::: GIVEN DATA :::
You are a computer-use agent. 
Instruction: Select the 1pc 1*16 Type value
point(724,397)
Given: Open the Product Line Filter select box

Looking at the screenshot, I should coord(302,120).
:::
::: GIVEN DATA :::
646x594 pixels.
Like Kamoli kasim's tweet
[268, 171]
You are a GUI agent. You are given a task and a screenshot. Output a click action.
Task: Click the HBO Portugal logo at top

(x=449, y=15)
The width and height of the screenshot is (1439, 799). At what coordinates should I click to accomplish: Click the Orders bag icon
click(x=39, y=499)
:::
::: GIVEN DATA :::
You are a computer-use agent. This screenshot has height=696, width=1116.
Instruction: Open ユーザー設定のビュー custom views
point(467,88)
:::
• _WHAT THE TASK ASKS_
In the records above, find the lines holding "computer". Copy each one.

• _EXPECTED OUTPUT_
You are a computer-use agent. 
You are a computer-use agent. This screenshot has height=696, width=1116.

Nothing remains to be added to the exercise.